▶ _Records from a collection_
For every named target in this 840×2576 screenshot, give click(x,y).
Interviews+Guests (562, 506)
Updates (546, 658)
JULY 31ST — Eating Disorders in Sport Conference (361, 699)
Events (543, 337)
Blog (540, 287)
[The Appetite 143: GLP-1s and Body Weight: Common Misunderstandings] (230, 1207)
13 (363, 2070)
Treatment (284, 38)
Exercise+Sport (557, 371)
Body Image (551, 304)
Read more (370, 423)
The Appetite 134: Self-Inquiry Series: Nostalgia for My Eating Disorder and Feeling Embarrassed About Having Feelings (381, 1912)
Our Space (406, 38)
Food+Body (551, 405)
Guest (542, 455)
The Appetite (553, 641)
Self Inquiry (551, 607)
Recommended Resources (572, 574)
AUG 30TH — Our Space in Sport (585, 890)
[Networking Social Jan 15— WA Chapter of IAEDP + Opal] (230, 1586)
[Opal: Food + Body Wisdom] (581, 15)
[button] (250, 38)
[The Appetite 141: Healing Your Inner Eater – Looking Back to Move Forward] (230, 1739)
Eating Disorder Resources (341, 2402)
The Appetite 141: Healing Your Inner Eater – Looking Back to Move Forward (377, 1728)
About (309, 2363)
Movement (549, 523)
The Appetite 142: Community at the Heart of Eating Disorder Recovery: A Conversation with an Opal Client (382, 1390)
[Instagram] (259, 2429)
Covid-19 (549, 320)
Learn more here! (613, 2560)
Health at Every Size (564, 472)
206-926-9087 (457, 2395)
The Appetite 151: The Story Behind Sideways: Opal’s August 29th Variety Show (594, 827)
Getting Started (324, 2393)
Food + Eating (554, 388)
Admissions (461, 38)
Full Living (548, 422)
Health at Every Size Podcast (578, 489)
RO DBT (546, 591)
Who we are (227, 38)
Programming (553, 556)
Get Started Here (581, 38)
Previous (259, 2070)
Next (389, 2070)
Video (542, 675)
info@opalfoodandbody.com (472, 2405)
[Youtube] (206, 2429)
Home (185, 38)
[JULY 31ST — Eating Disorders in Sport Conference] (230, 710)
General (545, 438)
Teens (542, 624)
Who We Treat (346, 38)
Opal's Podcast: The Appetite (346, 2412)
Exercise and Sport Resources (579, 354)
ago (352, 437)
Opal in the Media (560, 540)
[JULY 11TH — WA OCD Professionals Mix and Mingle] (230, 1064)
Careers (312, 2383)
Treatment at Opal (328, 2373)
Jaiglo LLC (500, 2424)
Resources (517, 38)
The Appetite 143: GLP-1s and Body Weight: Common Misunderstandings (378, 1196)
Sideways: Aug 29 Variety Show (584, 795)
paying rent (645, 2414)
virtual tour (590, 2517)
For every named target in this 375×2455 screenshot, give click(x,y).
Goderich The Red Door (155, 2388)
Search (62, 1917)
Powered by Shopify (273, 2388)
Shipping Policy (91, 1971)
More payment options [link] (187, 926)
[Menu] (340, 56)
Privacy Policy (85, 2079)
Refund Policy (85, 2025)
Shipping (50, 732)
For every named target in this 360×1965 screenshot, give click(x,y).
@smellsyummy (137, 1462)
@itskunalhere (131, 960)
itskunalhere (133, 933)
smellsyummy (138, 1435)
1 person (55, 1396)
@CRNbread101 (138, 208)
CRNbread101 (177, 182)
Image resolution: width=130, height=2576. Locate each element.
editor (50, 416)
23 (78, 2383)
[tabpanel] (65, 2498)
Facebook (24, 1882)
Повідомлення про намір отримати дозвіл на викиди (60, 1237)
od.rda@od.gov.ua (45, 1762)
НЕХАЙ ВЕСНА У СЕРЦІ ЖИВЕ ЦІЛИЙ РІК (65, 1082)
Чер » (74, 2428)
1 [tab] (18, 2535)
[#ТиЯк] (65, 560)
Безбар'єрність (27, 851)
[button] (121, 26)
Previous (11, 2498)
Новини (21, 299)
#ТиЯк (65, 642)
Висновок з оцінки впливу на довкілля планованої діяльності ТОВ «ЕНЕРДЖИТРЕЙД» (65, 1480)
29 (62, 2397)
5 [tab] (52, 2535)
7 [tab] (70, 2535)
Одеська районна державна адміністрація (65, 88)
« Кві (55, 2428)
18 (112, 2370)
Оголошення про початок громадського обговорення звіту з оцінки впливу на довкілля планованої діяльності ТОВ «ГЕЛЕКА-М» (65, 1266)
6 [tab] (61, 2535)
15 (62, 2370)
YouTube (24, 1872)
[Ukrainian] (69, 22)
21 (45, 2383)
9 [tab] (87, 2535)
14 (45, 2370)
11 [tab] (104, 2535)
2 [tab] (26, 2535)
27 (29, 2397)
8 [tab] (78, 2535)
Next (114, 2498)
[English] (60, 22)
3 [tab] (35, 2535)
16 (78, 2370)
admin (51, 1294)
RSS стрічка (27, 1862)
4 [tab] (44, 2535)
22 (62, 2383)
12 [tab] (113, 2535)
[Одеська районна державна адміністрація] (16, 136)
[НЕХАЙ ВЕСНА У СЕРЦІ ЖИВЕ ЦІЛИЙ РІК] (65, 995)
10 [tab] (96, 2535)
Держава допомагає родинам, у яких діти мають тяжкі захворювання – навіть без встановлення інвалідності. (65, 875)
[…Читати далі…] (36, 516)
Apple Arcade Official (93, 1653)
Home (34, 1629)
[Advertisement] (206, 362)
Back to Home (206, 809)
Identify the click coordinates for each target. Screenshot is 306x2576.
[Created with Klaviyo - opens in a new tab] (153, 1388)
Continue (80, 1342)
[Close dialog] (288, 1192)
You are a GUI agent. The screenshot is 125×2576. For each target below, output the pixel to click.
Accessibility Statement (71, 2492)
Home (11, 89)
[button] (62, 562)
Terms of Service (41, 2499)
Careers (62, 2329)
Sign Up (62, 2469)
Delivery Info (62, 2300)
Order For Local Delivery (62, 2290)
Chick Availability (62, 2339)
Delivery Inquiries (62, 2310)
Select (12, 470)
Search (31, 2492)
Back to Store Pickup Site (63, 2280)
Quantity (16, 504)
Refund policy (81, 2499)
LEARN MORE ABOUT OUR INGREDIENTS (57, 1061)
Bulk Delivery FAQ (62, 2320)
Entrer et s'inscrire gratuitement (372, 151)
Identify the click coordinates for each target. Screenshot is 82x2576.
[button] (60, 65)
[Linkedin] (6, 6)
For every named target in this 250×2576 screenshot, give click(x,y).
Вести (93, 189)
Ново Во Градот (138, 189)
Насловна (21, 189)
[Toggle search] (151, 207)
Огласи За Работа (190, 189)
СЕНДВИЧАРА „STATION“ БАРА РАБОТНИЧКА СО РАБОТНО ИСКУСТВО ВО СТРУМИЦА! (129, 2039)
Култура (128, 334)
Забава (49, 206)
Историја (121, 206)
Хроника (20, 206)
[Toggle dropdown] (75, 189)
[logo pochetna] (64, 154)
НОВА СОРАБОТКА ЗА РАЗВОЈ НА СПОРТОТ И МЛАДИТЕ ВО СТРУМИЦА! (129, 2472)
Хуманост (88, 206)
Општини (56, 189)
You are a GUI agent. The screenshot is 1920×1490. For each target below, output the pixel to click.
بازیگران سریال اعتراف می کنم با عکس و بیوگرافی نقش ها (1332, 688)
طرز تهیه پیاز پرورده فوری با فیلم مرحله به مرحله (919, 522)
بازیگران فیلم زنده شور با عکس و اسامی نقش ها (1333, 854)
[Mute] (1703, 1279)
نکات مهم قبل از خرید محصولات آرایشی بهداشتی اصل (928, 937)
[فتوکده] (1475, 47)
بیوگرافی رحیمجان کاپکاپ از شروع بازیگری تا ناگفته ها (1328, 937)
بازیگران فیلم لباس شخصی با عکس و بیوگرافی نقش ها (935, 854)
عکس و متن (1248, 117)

▶ _WHAT IS BEING ASKED_
In the data above, start at the line that has "Оголошення про початок", stop after the line that has "LEARN MORE ABOUT OUR INGREDIENTS (57, 1061)", and print every line in between exactly as it stands.

▶ _ANSWER TO THIS PROBLEM_
Оголошення про початок громадського обговорення звіту з оцінки впливу на довкілля планованої діяльності ТОВ «ГЕЛЕКА-М» (65, 1266)
6 [tab] (61, 2535)
15 (62, 2370)
YouTube (24, 1872)
[Ukrainian] (69, 22)
21 (45, 2383)
9 [tab] (87, 2535)
14 (45, 2370)
11 [tab] (104, 2535)
2 [tab] (26, 2535)
27 (29, 2397)
8 [tab] (78, 2535)
Next (114, 2498)
[English] (60, 22)
3 [tab] (35, 2535)
16 (78, 2370)
admin (51, 1294)
RSS стрічка (27, 1862)
4 [tab] (44, 2535)
22 (62, 2383)
12 [tab] (113, 2535)
[Одеська районна державна адміністрація] (16, 136)
[НЕХАЙ ВЕСНА У СЕРЦІ ЖИВЕ ЦІЛИЙ РІК] (65, 995)
10 [tab] (96, 2535)
Держава допомагає родинам, у яких діти мають тяжкі захворювання – навіть без встановлення інвалідності. (65, 875)
[…Читати далі…] (36, 516)
Apple Arcade Official (93, 1653)
Home (34, 1629)
[Advertisement] (206, 362)
Back to Home (206, 809)
Identify the click coordinates for each target. Screenshot is 306x2576.
[Created with Klaviyo - opens in a new tab] (153, 1388)
Continue (80, 1342)
[Close dialog] (288, 1192)
You are a GUI agent. The screenshot is 125×2576. For each target below, output the pixel to click.
Accessibility Statement (71, 2492)
Home (11, 89)
[button] (62, 562)
Terms of Service (41, 2499)
Careers (62, 2329)
Sign Up (62, 2469)
Delivery Info (62, 2300)
Order For Local Delivery (62, 2290)
Chick Availability (62, 2339)
Delivery Inquiries (62, 2310)
Select (12, 470)
Search (31, 2492)
Back to Store Pickup Site (63, 2280)
Quantity (16, 504)
Refund policy (81, 2499)
LEARN MORE ABOUT OUR INGREDIENTS (57, 1061)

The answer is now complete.